TEXTO ÁUREO “Ainda que estivessem no meio dela estes três homens, Noé, Daniel e Jó, eles, pela sua justiça, salvariam apenas a sua própria vida, diz o Senhor Deus.” (Ez 14.14)


VERDADE PRÁTICA Noé, Daniel e Jó nos lembram que a presença ou intercessão dos outros tem limitações e não substitui o arrependimento, obediência e relacionamento pessoal diante de Deus.


LEITURA BÍBLICA: Ezequiel 14.1-23


INTRODUÇÃO

Ezequiel 14 apresenta uma revelação solene: ainda que Noé, Daniel e Jó estivessem presentes em Jerusalém, eles só poderiam salvar a si mesmos. O texto destaca a responsabilidade pessoal diante de Deus e não anula o valor da presença e da intercessão, pois a Bíblia apresenta exemplos de intercessores como Abraão, Moisés, Samuel e Paulo. Contudo, em certas circunstâncias de juízo, Deus estabelece limites intransponíveis. Cada um responde por si diante de Deus.


I- NOÉ E A CORRUPÇÃO GERAL (14.12-14)


O primeiro bloco revela a seriedade do pecado nacional. O Senhor anuncia o juízo da fome sobre a terra, declarando que nem mesmo Noé poderia livrar a coletividade.


  1. O juízo da fome (14.13): À causa é o pecado, descrito como “graves transgressões”. O agente é o próprio Deus (“estenderei a mão contra ela”). A consequência é a fome, vista como disciplina pedagógica. Isso corrige a falsa segurança do povo, que confiava na presença de alguns piedosos como escudo coletivo.

  2. Noé andava com Deus (Gn 6.9): Noé é exemplo de fidelidade em meio à corrupção generalizada. Ele não foi moldado pela cultura de sua geração. Sua integridade preservou sua família, mas não foi capaz de impedir o juízo universal do dilúvio sobre os incrédulos.

  3. A limitação de Noé (14.14): O ensino é repetido para fixar a verdade: o justo só livra a si mesmo. Quando a rebeldia é coletiva e persistente, a justiça de um não se transfere aos demais.

II- DANIEL E AS FERAS (14.15-18)

O segundo bloco apresenta o cenário onde a terra se torna inabitável por causa da ação das feras.

  1. O juízo das feras (14.15): O pecado humano rompe o equilíbrio da criação. A inversão da ordem (animais dominando o território) ressalta a profundidade do juízo.

  2. Daniel na cova dos leões (Dn 6.16): Daniel manteve sua fé viva em ambiente hostil. Sua espiritualidade não era circunstancial. O livramento que recebeu na cova foi pessoal; sua fidelidade não era transferível à nação inteira.

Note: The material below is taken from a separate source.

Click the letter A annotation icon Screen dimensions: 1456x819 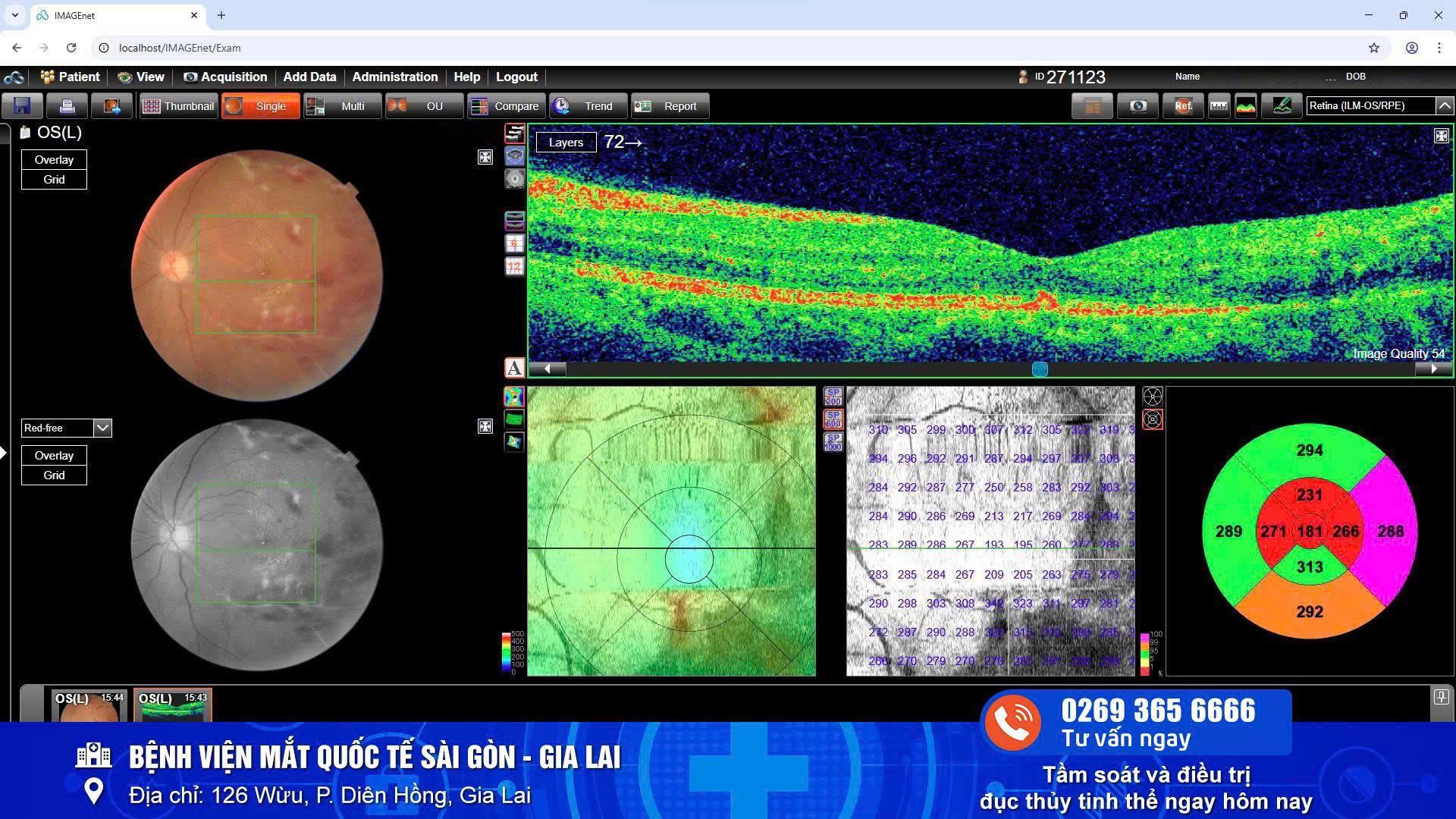tap(514, 368)
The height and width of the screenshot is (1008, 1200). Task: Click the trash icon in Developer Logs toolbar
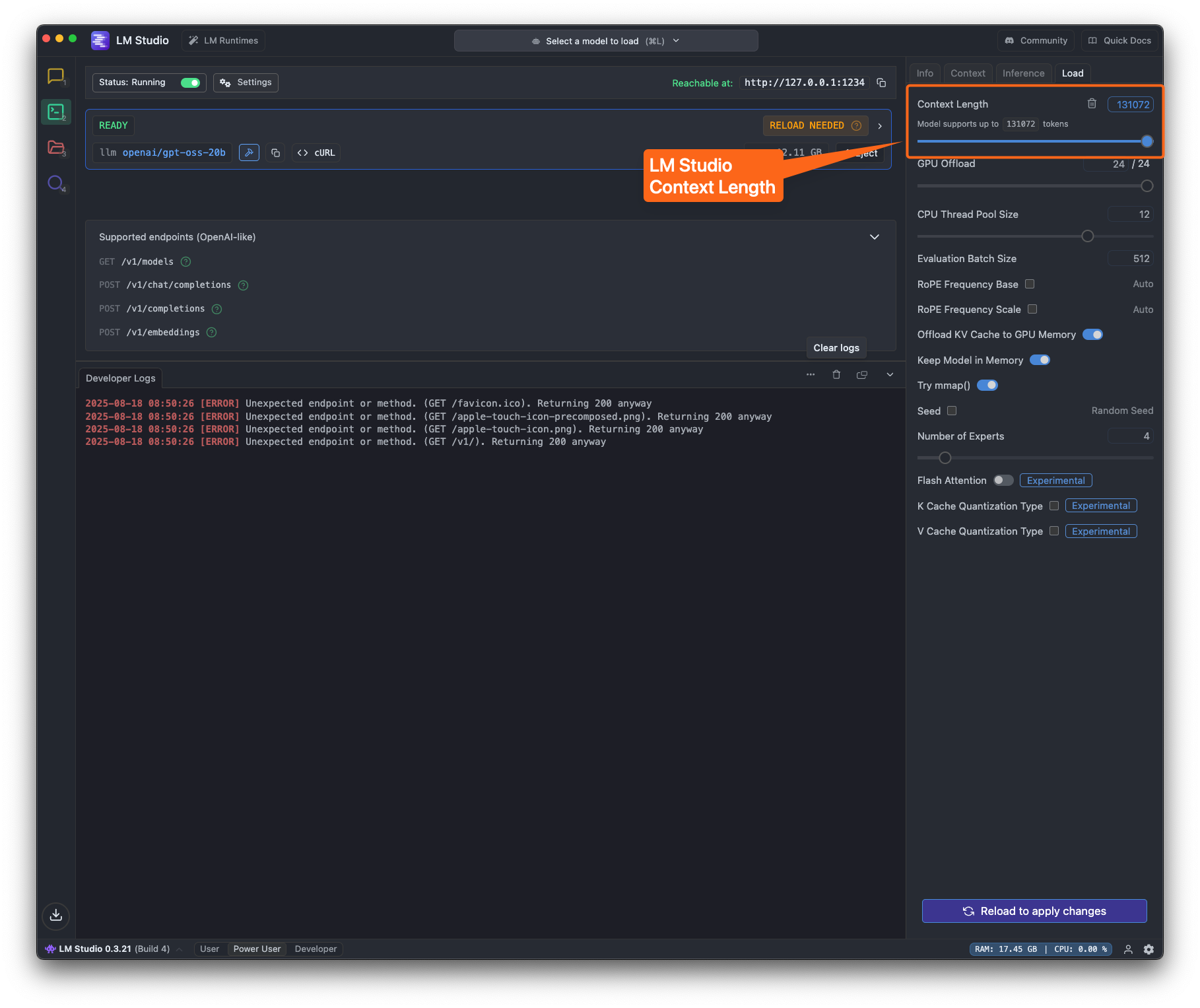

  3. A limitação de Daniel (14.18): Nem mesmo Daniel livraria filhos ou filhas. A justiça não se herda. Cada geração precisa assumir sua própria posição diante de Deus.

III- JÓ E O SOFRIMENTO HUMANO (14.19-23)

O terceiro bloco mostra a dimensão mais severa do juízo: a praga e o derramamento de sangue.

  1. O juízo da peste e do sangue (14.19): Atinge diretamente a carne humana. A “peste” refere-se a epidemias, e o “sangue” aponta para violência e guerra.

  2. Jó é fiel na dor (Jó 1.21): Jó é o paradigma de fidelidade. Mesmo perdendo bens, filhos e saúde, ele reconheceu a soberania divina. Embora fosse intercessor por seus amigos, sua justiça não salvaria Jerusalém.

  3. A limitação de Jó (14.20): Pela quarta vez, o princípio é repetido. Ao citar esses três homens em diferentes contextos, Deus mostra que a justiça é sempre pessoal e intransferível.

APLICAÇÃO PESSOAL

Não podemos depender da fé alheia. A justiça de pais, líderes ou intercessores não substitui a necessidade de relacionamento pessoal com o Senhor. Cada crente deve assumir sua posição diante de Deus em santidade e obediência.